- [Assigned task] Across the records, how many lines contain "agent"? Answer with the number alone.

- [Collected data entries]
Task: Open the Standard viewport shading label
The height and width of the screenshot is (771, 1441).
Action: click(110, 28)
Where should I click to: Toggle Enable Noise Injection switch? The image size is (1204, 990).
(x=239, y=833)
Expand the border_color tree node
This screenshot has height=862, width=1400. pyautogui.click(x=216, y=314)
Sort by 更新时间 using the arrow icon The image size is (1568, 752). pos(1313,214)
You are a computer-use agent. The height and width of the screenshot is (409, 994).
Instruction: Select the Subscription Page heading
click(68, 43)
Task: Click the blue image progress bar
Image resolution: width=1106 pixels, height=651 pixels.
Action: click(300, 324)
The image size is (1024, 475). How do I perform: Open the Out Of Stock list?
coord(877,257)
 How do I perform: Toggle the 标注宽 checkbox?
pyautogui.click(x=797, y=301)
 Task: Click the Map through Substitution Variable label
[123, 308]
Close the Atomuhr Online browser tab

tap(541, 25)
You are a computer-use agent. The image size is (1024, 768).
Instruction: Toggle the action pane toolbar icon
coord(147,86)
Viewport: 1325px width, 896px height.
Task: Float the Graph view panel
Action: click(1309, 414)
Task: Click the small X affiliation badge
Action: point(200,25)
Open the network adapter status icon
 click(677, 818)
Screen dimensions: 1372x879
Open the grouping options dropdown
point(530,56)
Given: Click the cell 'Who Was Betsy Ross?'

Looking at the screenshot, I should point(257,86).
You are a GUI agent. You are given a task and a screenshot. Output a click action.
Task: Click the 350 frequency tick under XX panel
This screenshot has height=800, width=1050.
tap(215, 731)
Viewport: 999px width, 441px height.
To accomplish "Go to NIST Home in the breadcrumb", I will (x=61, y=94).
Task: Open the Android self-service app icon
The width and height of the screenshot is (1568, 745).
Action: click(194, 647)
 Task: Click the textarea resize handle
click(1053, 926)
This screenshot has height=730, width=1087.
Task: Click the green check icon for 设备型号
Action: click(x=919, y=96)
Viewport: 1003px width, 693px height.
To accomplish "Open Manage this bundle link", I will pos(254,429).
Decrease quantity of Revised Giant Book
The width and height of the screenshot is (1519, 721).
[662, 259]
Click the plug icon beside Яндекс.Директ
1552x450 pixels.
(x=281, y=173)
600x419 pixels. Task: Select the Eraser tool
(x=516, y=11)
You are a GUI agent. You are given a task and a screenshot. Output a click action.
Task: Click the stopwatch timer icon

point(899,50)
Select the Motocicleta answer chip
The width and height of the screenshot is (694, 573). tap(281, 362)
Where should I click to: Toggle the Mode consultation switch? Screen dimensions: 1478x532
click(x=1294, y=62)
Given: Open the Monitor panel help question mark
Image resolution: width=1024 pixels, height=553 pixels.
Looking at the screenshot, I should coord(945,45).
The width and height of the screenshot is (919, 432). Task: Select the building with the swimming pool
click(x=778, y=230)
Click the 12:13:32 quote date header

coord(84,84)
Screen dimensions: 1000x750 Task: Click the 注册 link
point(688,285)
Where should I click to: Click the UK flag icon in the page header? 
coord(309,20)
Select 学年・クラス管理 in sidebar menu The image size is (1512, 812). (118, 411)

- [Result for this task] 4